*** Data for review Section Begins ***
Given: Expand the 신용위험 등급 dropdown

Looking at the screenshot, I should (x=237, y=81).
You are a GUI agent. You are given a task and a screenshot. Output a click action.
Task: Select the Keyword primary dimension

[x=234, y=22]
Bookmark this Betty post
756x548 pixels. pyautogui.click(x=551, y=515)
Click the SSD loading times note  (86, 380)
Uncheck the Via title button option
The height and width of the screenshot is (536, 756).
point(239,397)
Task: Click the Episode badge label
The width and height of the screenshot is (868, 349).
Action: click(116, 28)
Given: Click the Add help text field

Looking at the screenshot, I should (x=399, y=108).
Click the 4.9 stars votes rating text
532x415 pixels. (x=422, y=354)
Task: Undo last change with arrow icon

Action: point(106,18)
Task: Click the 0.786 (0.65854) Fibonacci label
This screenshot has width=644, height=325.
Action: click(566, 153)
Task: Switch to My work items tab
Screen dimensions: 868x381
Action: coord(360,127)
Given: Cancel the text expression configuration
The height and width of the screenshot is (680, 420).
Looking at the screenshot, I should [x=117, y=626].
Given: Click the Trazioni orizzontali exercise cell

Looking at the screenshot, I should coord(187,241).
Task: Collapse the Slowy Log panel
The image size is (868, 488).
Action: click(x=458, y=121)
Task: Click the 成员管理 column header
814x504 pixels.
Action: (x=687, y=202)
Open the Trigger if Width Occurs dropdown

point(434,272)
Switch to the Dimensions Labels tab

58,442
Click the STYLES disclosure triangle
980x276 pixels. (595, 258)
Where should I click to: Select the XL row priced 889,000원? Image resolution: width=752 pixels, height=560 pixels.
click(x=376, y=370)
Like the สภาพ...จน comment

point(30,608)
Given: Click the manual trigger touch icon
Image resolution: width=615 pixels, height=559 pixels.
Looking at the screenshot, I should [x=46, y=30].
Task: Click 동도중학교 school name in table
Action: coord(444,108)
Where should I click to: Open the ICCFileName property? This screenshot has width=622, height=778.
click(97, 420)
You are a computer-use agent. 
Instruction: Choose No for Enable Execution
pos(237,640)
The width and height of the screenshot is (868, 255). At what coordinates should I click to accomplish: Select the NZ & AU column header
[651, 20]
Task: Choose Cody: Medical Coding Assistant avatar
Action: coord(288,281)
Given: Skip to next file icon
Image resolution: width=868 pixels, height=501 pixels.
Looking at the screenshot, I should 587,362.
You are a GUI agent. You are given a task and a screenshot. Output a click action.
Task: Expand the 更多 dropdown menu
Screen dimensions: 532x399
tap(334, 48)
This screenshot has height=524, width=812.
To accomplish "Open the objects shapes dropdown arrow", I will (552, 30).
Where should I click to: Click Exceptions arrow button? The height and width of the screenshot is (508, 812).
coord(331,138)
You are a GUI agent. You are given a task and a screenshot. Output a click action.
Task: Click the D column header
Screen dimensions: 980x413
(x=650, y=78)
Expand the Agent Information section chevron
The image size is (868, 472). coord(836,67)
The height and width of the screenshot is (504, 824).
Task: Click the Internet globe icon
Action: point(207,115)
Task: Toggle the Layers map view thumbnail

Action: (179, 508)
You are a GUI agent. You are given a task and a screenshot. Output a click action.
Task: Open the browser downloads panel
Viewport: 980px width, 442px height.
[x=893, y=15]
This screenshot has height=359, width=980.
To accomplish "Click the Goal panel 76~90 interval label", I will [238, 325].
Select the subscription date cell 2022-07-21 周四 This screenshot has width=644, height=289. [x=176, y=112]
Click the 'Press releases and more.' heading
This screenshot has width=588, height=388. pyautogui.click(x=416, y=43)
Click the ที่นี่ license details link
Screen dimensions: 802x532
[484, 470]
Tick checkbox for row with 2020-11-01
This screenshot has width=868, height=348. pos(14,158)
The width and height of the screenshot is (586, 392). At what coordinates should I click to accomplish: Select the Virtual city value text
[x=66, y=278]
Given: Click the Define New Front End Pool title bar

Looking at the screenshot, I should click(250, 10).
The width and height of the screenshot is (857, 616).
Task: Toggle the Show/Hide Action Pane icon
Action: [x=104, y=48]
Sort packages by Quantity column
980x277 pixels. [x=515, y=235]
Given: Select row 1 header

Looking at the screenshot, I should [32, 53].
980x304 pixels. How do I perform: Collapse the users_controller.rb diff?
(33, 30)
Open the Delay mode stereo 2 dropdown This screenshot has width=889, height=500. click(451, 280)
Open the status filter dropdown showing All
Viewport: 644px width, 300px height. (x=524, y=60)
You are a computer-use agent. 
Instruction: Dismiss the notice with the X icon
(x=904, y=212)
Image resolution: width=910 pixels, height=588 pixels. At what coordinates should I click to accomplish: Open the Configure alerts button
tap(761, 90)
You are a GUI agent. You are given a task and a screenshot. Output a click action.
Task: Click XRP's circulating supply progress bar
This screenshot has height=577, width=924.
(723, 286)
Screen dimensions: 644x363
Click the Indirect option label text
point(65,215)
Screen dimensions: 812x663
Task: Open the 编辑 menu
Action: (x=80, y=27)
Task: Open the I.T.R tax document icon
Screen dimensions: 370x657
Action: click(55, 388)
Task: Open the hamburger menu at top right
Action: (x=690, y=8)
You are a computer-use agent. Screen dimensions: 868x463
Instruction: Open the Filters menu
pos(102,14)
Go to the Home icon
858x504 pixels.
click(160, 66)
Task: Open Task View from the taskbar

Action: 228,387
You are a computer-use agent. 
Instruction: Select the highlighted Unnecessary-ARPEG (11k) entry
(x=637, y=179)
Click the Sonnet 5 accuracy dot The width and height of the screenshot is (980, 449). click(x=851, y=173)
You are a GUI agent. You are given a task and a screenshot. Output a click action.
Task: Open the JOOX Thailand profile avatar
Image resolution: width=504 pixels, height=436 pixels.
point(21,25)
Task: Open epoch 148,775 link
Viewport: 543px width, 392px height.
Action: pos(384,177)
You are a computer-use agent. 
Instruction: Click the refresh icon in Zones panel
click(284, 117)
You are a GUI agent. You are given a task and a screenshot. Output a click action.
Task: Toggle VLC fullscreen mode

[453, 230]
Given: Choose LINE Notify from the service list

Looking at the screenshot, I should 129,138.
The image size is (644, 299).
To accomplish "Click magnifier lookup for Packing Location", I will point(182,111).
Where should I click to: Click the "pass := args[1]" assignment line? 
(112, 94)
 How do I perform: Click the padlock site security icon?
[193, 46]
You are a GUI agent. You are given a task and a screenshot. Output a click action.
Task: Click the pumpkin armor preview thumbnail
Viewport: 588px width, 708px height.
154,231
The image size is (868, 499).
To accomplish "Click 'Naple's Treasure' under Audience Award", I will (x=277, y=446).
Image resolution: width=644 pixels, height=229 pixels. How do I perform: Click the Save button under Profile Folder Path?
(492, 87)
*** Data for review Section Ends ***
▶ _Directions for this task_
Copy every line in the records above that contains the word "will".

▶ _Answer section_
To accomplish "Open the objects shapes dropdown arrow", I will (552, 30).
To accomplish "Click the Goal panel 76~90 interval label", I will [238, 325].
To accomplish "Click magnifier lookup for Packing Location", I will point(182,111).
To accomplish "Click 'Naple's Treasure' under Audience Award", I will (x=277, y=446).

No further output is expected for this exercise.